** Task prompt **
Could you write the next part of the post on Java's CopyOnWriteArrayList, picking up after its final sentence?

──────── Excerpted text

Java hidden gem: CopyOnWriteArrayList()

CopyOnWriteArrayList() is a cousin of the well-known ArrayList() class.

ArrayList is often used for storing items. On my case, I had been working on a multi-threaded program that shared a common ArrayList.

In order to improve performance, every now and then I would like to remove some of the items on this list when matched some criteria. In the past I would use the Iterator() class to iterate through item using the iterator.next() function.

To remove an item I'd just call iterator.delete(). However, this approach was failing for some odd reason:
java.util.ConcurrentModificationException at java.util.AbstractList$Itr.checkForComodification (AbstractList.java:372)
I tried to place synchronized on the relevant methods but processing just got slower, not solving the error failure.

So, what else can one try? Looking around the web I've found the not-so-known CopyOnWriteArrayList() and to my surprise solved the problem with a nice performance boost.

────────────────
──────── Data records

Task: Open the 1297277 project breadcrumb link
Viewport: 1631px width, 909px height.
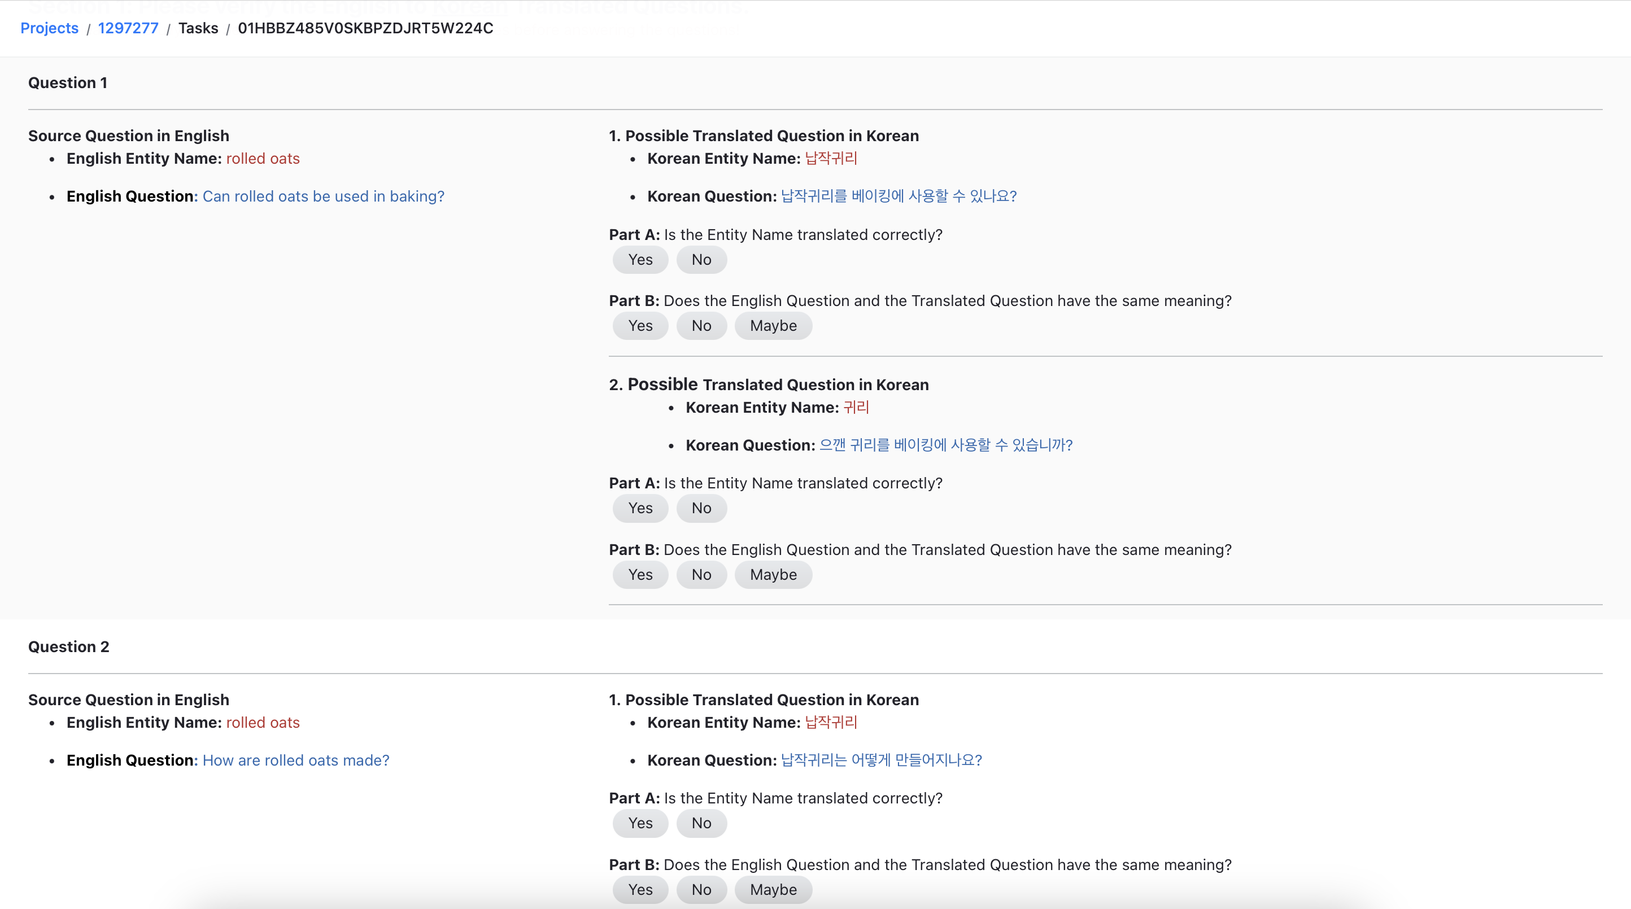Action: (x=128, y=28)
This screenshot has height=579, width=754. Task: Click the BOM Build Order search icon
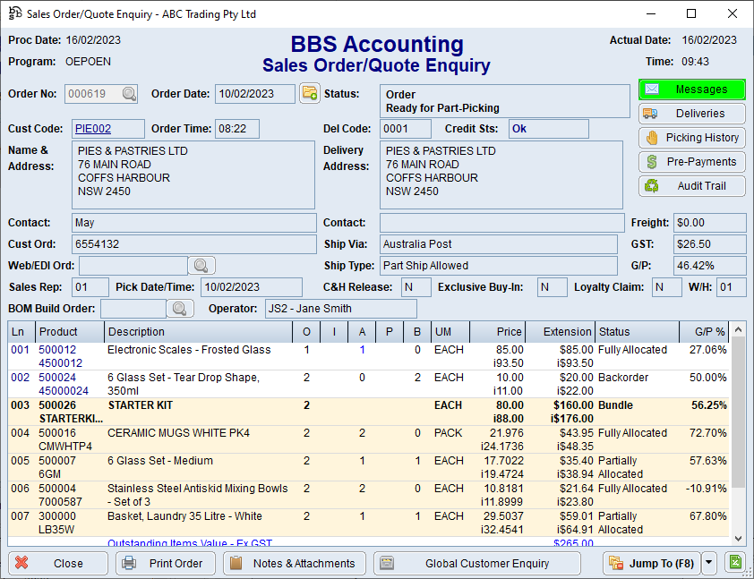tap(180, 309)
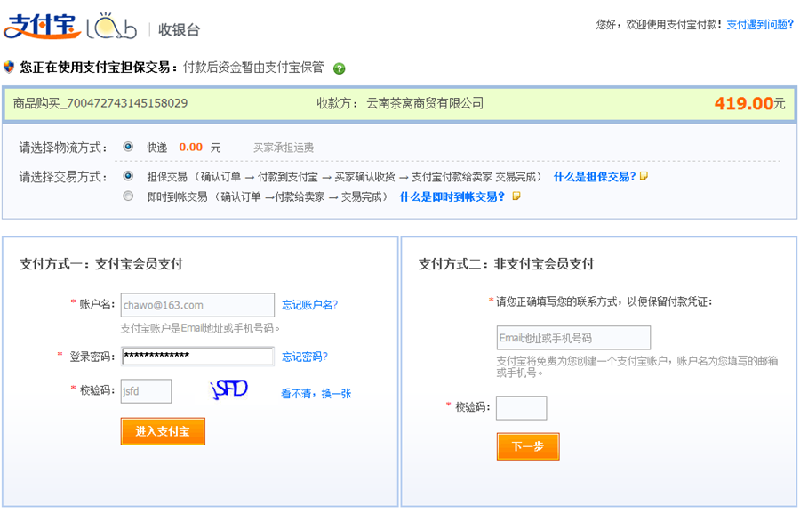
Task: Click the Lab lightbulb logo
Action: pyautogui.click(x=111, y=27)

────────────────

** Reply **
Works in the same manner as a typical Arraylist but doesn't synchronize the items when they are removed. To remove items I use a second Arraylist that is decoupled and place the items to remove there. Then, an independent status thread is running in interval loops of three seconds to check if this second Arraylist has any items, removing them from the main list in asynchronous manner.

All in all, running the code in multi-threaded mode and adopting CopyOnArrayWriteArrayList() reduced the overall processing time for 17 million lines of data from 30 minutes to around 10 minutes, an average of 30k lines/second. The text database used as example is sized in 12,3 Gb and contains 2.5 billion snippets that are compared against 164 methods of my test sample.

This translates to roughly 41 billion comparisons taking place in 10 minutes.

As reference, when my computer is just reading the lines without any processing then it reaches an average speed of 140k lines/second, this value reveals the upper I/O limit expected as disk bandwidth. The speed of 30k lines/second occurs (probably) due to CPU limitations (an i7 core) when doing similarity comparisons between strings.


The performance is not bad, but at this point I'm running out of ideas on how to further bring down the processing time. The bottleneck is still the comparison algorithm, I've already wrote a cheaper/dirty version of Levensthein's algorithm for faster comparisons but still is not enough.


Any ideas?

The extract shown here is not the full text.